Labour and 'Bad' Companies

We heard on Tuesday [27 September 2011] that Labour wants to target ‘bad’ companies and reward ‘good’ companies. What it should do it target ‘bad’ indicators of performance—which companies react to and cause them to become ‘bad’. Increasingly so. For years now—leading to the crisis— it has been short-term financial indicators of performance, rather than long-term industrial ones, that have overwhelmed company incentives. Concerned mainly with boosting their stock prices, they have, for example, preferred to spend retained earnings on buying back their shares (an increasing trend since 2003 with a sharp rise just before the crisis), rather than spend on long run growth enhancing R&D.
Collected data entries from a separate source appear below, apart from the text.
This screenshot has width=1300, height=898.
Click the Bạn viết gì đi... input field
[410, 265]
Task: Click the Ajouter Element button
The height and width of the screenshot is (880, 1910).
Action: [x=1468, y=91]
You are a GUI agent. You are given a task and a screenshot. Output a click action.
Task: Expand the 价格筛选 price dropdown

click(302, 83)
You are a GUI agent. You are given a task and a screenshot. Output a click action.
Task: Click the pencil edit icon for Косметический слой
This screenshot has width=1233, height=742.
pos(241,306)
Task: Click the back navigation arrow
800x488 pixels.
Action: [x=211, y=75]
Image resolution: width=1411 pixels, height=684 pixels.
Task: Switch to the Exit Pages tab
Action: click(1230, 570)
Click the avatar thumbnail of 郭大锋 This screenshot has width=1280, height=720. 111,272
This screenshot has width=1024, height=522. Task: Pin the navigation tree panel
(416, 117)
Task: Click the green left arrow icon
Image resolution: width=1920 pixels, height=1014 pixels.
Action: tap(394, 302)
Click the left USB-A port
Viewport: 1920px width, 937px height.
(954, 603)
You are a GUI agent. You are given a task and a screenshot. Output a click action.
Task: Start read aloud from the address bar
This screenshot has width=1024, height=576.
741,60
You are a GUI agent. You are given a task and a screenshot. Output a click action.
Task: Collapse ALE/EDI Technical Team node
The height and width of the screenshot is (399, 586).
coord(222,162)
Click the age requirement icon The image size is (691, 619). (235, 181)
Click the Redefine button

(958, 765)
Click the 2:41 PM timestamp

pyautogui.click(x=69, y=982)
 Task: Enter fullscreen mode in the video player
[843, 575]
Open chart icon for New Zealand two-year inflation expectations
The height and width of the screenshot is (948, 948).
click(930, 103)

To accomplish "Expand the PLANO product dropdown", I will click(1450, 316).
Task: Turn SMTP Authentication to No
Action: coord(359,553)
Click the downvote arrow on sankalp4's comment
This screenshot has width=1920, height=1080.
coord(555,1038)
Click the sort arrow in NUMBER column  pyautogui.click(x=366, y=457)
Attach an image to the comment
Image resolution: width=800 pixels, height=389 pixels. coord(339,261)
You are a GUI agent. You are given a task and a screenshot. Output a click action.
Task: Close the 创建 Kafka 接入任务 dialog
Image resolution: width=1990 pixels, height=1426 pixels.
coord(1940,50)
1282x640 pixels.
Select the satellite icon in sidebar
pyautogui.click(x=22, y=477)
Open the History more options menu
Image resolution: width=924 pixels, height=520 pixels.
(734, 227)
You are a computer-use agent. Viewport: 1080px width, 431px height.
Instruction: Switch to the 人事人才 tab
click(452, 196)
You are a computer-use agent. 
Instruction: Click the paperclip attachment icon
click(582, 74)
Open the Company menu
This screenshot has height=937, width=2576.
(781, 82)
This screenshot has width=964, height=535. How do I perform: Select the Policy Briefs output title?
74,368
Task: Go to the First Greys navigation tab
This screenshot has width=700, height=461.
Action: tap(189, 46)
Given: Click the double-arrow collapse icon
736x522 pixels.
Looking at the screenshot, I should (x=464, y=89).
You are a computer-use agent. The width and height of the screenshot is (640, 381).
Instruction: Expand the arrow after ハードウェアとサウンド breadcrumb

Also, credit ratings, so crucial to both companies and countries, have been poorly related to industrial indicators of performance such as productivity. In fact, in some cases, as we find in an EC FP7 funded project on finance, innovation and growth which I direct, they have been negatively correlated. And the venture capital (VC) market itself has been more concerned with earning a buck from the initial public offering of a company (IPO) than from any real value (e.g. product) produced by the companies in which they invest. This has generated a plethora of PLIPOs (product-less IPOs) in biotech and other VC intensive industries where since all the gains of VC come from the IPO – the story stops there (‘take the money and run’). 
 
No value, no jobs. If Labour wants to generate ‘good’ companies it must create the right incentives. As I argue in my newly released book published by DEMOS, The Entrepreneurial State, a first move might be to un-do one of Labour’s own ‘bad’ policies in 2002 which saw the time that private equity investment must be held before the gains from sale can be exempt from capital gains tax, to be lowered from 10 years to 2 years. Bringing this back up to at least 5 years will be a good start to create the incentives for companies to become ‘good’ by investing in the long-run. This might help prevent  the ‘take the money and run’ dynamics in green-tech, which will hopefully become the next technological revolution (which the shadow BIS minister Chi Onwurah and I argued for yesterday [27 September 2011] at a Green Alliance fringe event at the Labour Conference).
 
The short-termism of financial markets is especially problematic in contexts in which radical technological change is needed and the reason why venture capital and other forms of private equity are not playing a leading role in green technology.
 
And why the State is needed more than ever. If, however, long run indicators of performance are resurrected  (productivity, innovativeness), allowing good companies to be rewarded, then it might just be that the Tory dream of less State has more justification. But until the private sector shows it is willing to step up and invest in the long-run, this cannot be done. Ironically, for the sake of capitalism itself.